企業が警戒すべきサイバー攻撃のひとつに、クリックジャッキングがあります。クリックジャッキングに遭うと、企業は大きな損失を被る恐れがあるので注意が必要です。この記事ではクリックジャッキング攻撃がどのような手口で行われているかを説明し、具体的な対策方法を取り上げます。ぜひこの記事を読んで、企業のWebセキュリティ強化に役立ててください。

 

クリックジャッキングとは

クリックジャッキング(Clickjacking)とは、Webサイト利用者を視覚的にだまして、意図しない操作をさせるサイバー攻撃手法のひとつです。ユーザーは通常のリンクやボタンをクリックしているつもりでも、実際にはリンクやボタンの上に透明なレイヤーや偽装されたインターフェースが重ねられていて、アタッカーが仕掛けた別の操作に誘導されます。

 

クリックジャッキング攻撃の仕組み

クリックジャッキング攻撃は、Webページに巧妙に仕掛けられています。

アタッカーは、本来のWebページ(被害サイト)の上に、透明化された別のページを重ねます。ユーザーが正規のWebページを訪れても、罠サイトの表示は見えないので危険の存在に気づけません。しかし、実際には透明なページにはアタッカーが意図するボタンやリンクが配置されていて、ユーザーが正規のボタンと思い込んでクリックすると、別の操作に誘導されてしまうという仕組みです。

アタッカーは企業のWebページを利用することもあれば、無害に見える「罠サイト」を自分で作ることもあります。
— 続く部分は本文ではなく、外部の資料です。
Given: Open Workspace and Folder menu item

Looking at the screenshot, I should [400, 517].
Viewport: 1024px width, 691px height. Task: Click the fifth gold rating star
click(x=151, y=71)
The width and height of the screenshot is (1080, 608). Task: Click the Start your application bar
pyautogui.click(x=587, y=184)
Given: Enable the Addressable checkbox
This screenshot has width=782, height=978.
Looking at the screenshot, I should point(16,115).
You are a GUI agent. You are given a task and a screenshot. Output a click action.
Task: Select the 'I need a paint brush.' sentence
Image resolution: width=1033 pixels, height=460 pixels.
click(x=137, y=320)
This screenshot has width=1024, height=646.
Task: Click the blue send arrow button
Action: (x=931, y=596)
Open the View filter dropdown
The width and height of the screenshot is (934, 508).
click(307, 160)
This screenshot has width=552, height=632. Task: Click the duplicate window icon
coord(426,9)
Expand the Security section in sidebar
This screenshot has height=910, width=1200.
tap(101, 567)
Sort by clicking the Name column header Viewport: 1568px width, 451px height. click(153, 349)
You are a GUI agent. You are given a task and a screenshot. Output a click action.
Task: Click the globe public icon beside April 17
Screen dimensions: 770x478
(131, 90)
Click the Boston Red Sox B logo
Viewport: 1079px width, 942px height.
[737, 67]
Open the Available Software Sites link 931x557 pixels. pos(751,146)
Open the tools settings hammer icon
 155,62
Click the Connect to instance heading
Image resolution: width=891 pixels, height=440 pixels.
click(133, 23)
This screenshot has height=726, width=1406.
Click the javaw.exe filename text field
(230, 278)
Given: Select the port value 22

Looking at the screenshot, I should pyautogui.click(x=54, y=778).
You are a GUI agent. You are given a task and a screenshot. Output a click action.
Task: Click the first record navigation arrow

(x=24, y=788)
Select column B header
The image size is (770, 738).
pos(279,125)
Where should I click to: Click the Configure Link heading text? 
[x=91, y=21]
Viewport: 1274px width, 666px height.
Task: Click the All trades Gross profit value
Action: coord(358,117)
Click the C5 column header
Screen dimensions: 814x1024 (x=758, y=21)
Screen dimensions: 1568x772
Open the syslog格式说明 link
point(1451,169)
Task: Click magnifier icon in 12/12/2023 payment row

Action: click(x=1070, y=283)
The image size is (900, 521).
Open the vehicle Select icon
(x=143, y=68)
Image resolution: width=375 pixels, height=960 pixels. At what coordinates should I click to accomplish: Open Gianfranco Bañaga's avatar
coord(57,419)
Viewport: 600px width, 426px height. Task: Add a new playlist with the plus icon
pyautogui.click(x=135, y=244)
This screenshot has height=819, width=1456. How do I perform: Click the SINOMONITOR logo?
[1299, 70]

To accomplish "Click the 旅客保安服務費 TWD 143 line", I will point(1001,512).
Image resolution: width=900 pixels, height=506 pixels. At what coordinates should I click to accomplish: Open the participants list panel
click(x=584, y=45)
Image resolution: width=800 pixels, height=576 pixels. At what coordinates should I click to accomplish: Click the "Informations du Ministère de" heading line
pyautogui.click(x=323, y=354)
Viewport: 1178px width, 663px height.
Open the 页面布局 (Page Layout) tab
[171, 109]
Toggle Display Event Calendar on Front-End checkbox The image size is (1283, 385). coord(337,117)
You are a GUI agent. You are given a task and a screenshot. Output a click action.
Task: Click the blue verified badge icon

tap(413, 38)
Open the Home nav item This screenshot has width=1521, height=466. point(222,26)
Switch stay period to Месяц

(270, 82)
どちらの場合にも、透明のページやボタン、リンクが重ねられていて、悪意のあるサイトや不適切なアクションに誘導されてしまいます。

 

クリックジャッキング攻撃によって発生する影響

クリックジャッキング攻撃によって起こり得る影響を4つ紹介します。

 

・SNSで意図しない「いいね」やフォローが行われる

クリックジャッキング攻撃により、ユーザーが意図せず「いいね」やフォローを行ってしまう被害がよく報告されています。この手口では、FacebookやX(旧Twitter)といったSNSの正規の「いいね」ボタンやフォローボタンの上に、別の透明化されたボタンが配置されています。ユーザーはいつも通りのボタンをクリックしたつもりでも、実際には透明化された別のボタンを押してしまう仕組みです。

クリックジャッキングによりSNSが乗っ取られてしまい、勝手に悪意のあるURLを掲載した投稿をされ、それが拡散されて被害が広がることもあります。

 

・マルウェアをダウンロードされる

クリックジャッキング攻撃は、ユーザーに意図せずマルウェアをダウンロードさせる手口としても利用されています。

悪意のあるマルウェアは、個人情報やクレジットカード情報の窃取、企業秘密の漏えいなど深刻な被害を引き起こす恐れがあるため注意が必要です。特に企業は、この種の攻撃が大規模なデータ漏えいや業務停止につながる場合があるので気をつけましょう。

 

・Webカメラやマイクを乗っ取られる

クリックジャッキングは、Webカメラやマイクといったデバイスの乗っ取りにも悪用されます。

アタッカーは、悪意あるページ上にAdobe Flash Playerなど特定のプラグインの設定画面を透明化された状態で重ねています。ユーザーが何か別の操作だと思い込んでそこをクリックすると、その背後でWebカメラやマイクへのアクセス許可が与えられる仕組みです。

Webカメラやマイクが乗っ取られると、ユーザーの意図に反してカメラやマイクが起動し、自宅内の様子が盗撮されたり、ミーティング中の発言内容が録音されたりする恐れがあります。

 

・意図せず商品の購入・不正送金をさせられる

クリックジャッキングによって最も深刻な被害となり得るもののひとつが、不正送金や意図しない商品の購入への誘導です。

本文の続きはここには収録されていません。